WHAT TO DO:
Give a verbatim repeat of the lines that run from the line containing "CampusCard (221, 1936)" to the end of the data below.

──────── PROVIDED ENTRIES

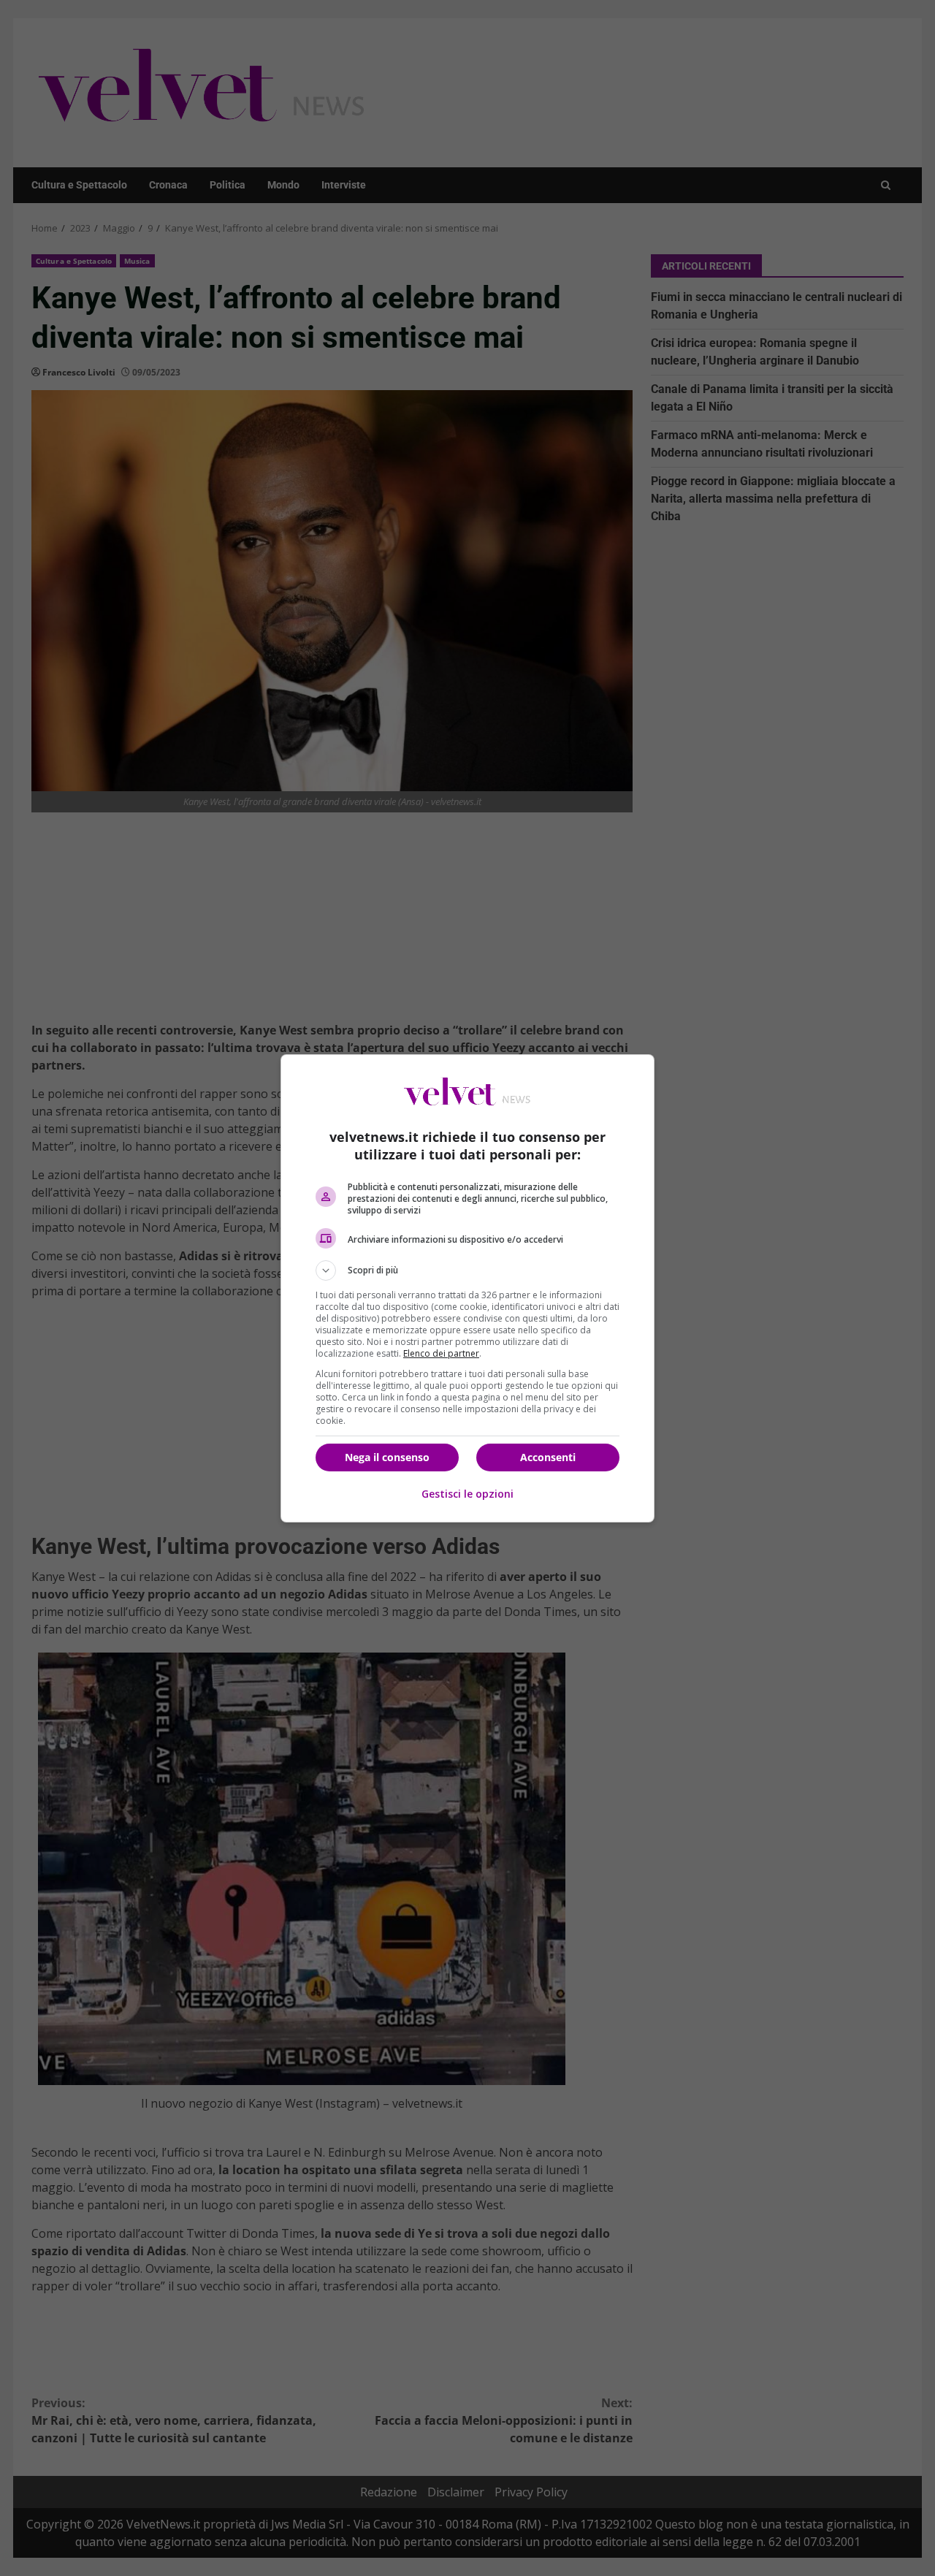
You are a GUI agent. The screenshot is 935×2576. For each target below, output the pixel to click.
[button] (467, 1270)
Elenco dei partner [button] (441, 1353)
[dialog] (467, 1288)
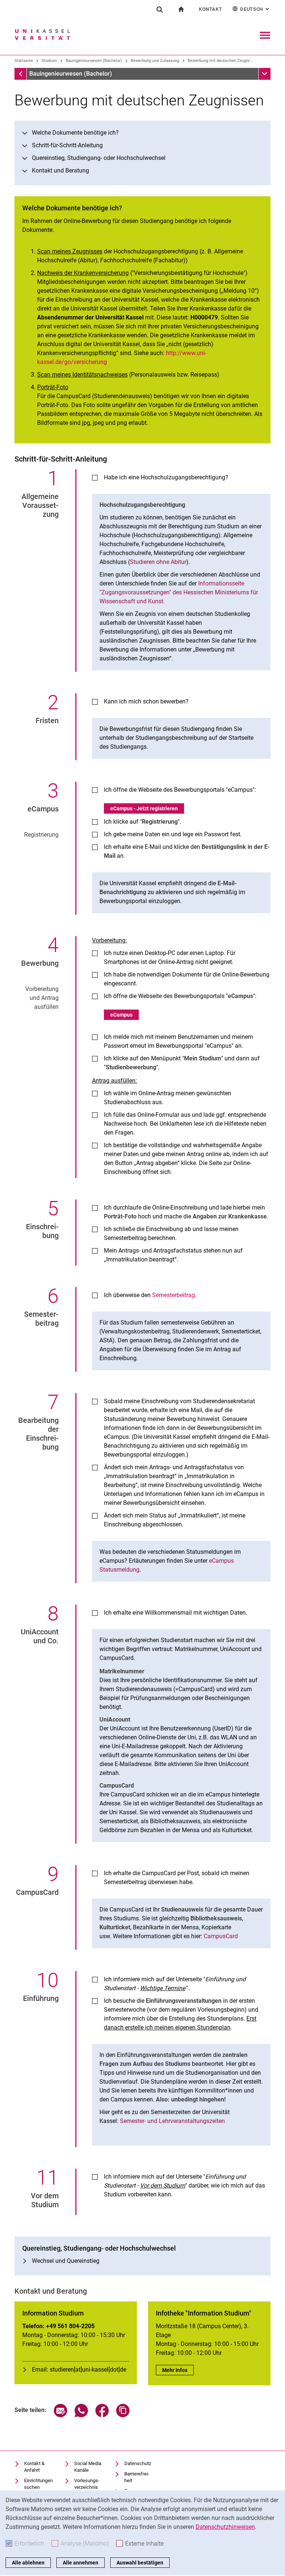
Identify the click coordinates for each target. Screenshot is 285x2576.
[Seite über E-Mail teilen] (60, 2415)
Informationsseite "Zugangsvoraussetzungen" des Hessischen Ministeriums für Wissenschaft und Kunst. (178, 592)
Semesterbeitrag (173, 1295)
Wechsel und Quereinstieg (65, 2260)
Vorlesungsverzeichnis (86, 2484)
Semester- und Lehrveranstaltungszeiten (172, 2120)
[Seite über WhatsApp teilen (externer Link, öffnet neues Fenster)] (81, 2415)
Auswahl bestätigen (140, 2563)
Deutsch (255, 9)
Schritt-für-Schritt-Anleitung (67, 145)
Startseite (23, 60)
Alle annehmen (80, 2563)
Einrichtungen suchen (38, 2484)
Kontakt (210, 9)
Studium (49, 60)
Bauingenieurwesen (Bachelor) (94, 60)
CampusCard (221, 1936)
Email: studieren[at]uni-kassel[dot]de (79, 2369)
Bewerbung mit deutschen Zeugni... (220, 60)
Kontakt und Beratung (60, 170)
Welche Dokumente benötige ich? (75, 132)
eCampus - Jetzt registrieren (144, 808)
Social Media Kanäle (87, 2467)
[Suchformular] (159, 9)
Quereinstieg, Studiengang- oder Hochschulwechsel (99, 157)
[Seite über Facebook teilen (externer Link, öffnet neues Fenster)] (102, 2415)
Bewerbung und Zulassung (155, 60)
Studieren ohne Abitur (158, 561)
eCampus (121, 1015)
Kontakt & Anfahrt (34, 2467)
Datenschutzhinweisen (225, 2526)
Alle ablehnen (28, 2563)
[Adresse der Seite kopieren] (123, 2415)
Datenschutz (137, 2463)
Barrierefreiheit (136, 2477)
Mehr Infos (178, 2370)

────────────────

OUTPUT OF THE EXERCISE:
CampusCard (221, 1936)
Email: studieren[at]uni-kassel[dot]de (79, 2369)
Bewerbung mit deutschen Zeugni... (220, 60)
Kontakt und Beratung (60, 170)
Welche Dokumente benötige ich? (75, 132)
eCampus - Jetzt registrieren (144, 808)
Social Media Kanäle (87, 2467)
[Suchformular] (159, 9)
Quereinstieg, Studiengang- oder Hochschulwechsel (99, 157)
[Seite über Facebook teilen (externer Link, öffnet neues Fenster)] (102, 2415)
Bewerbung und Zulassung (155, 60)
Studieren ohne Abitur (158, 561)
eCampus (121, 1015)
Kontakt & Anfahrt (34, 2467)
Datenschutzhinweisen (225, 2526)
Alle ablehnen (28, 2563)
[Adresse der Seite kopieren] (123, 2415)
Datenschutz (137, 2463)
Barrierefreiheit (136, 2477)
Mehr Infos (178, 2370)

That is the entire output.